[SOURCE DATA — start]

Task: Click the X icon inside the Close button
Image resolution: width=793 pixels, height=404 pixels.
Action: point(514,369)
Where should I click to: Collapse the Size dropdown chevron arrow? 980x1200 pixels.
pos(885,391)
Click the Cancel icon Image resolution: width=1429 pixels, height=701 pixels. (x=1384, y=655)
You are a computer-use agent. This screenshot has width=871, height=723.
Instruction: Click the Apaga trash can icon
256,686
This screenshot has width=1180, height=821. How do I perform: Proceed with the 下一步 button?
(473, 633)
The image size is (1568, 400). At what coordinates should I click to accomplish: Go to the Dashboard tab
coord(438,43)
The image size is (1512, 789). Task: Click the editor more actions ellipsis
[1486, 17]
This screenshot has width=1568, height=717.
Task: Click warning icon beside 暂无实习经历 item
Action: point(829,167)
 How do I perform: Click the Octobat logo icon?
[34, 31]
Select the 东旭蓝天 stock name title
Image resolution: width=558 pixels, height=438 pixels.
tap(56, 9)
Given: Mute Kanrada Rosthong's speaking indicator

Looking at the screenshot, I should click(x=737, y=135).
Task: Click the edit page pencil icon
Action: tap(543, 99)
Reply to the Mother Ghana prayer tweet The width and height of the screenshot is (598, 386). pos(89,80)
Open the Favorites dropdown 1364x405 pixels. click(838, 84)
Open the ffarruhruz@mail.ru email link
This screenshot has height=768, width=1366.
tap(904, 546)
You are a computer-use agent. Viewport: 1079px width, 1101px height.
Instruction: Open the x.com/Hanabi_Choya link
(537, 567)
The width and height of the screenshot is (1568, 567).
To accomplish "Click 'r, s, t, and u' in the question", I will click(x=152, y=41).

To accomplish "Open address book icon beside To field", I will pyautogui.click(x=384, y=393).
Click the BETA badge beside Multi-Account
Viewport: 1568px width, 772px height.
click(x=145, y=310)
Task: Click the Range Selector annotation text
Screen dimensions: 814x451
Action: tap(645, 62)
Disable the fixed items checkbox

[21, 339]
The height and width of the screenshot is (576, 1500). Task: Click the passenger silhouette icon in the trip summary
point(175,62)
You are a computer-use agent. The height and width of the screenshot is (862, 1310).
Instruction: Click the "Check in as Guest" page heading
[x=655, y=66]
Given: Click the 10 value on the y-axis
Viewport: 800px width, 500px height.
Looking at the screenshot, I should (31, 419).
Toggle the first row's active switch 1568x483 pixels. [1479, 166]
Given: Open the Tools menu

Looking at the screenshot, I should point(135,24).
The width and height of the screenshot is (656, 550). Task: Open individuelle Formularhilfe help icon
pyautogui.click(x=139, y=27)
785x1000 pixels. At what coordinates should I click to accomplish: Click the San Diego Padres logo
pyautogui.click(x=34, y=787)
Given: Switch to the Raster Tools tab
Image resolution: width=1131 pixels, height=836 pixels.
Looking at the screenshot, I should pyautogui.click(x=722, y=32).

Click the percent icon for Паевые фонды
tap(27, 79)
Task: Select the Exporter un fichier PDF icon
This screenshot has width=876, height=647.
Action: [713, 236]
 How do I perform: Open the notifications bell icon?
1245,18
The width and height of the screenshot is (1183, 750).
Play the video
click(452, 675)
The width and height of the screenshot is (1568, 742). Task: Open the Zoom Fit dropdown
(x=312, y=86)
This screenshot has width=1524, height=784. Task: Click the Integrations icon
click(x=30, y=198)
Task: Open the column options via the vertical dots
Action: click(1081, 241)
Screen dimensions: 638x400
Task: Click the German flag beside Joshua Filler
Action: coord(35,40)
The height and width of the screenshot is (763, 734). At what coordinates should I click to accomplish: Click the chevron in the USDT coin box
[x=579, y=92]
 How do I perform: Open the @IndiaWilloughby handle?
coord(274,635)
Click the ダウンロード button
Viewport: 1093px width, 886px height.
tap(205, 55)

[SOURCE DATA — finish]

*WHAT IS REQUIRED*: Your answer should be the lines above from the one containing "This screenshot has width=1180, height=821." through the one containing "Select the 东旭蓝天 stock name title", copied exactly and with both ends kept.

*EXERCISE RESULT*:
This screenshot has width=1180, height=821. How do I perform: Proceed with the 下一步 button?
(473, 633)
The image size is (1568, 400). At what coordinates should I click to accomplish: Go to the Dashboard tab
coord(438,43)
The image size is (1512, 789). Task: Click the editor more actions ellipsis
[1486, 17]
This screenshot has width=1568, height=717.
Task: Click warning icon beside 暂无实习经历 item
Action: point(829,167)
 How do I perform: Click the Octobat logo icon?
[34, 31]
Select the 东旭蓝天 stock name title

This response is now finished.